While there might be sluggish progress in the implementation of the Maseru Security Accord and perhaps the MoU between the LDF and LMPS, it would be an exaggeration to say the facilitator has done nothing on the security issue.

Of course, it would have been ideal for the coalition government leaders and Mr Ramaphosa to have not paused after Lieutenant General Maaparankoe Mahao and Lt Gen Kamoli of the LDF, as well as LMPS Commissioner Khothatso Tšooana went on their leave of absence leave of absence in line with the MSA signed on 23 October 2014 .

They should have worked on ensuring that all the concerns and issues raised by the contending parties were addressed in line with their magnitude and with immediate, medium and long term objectives.

If today the ABC and BNP have lost hope in Mr Ramaphosa while the LCD trusts him, the best way to comprehend these positions would be to question whether the parties have maintained their current positions consistently.

The response would certainly in the negative.
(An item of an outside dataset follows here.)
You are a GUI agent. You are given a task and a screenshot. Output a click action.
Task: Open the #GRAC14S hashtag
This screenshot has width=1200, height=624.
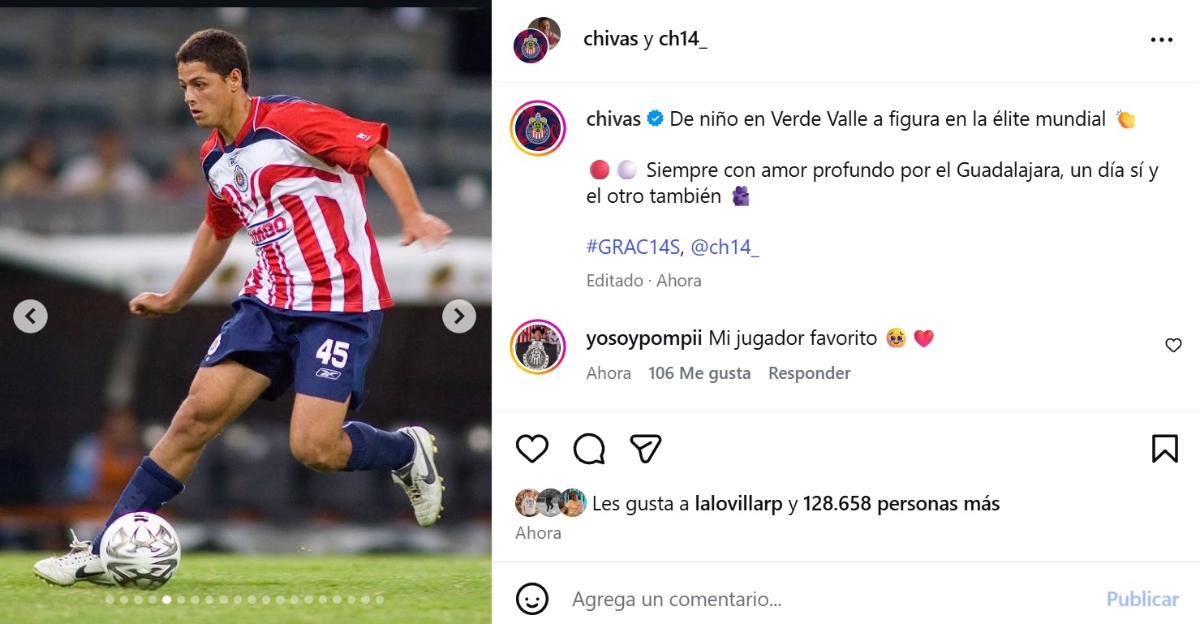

At one point or the other, either side supported the facilitator while the other felt uncomfortable with his modus operandi. This is quite normal in processes of such nature. Perhaps the question that needs to be asked is should our parties in government really create this melodrama where one side supports and the other questions the facilitator or should the aggrieved side articulate how they want the security situation to be addressed.

What is the role that other parties which are signatories to the Maseru Facilitation Declaration playing? Hiding behind the ignorance and playing the game with their cards on the chest and reaping fruits of uncertainty?  What one could clearly see is that since parliament has not worked on the reforms necessary for coalition government, Lesotho still needs assistance beyond the election period.  Should it be facilitation or mediation?  Lesotho certainly needs dialogue on this question before elections.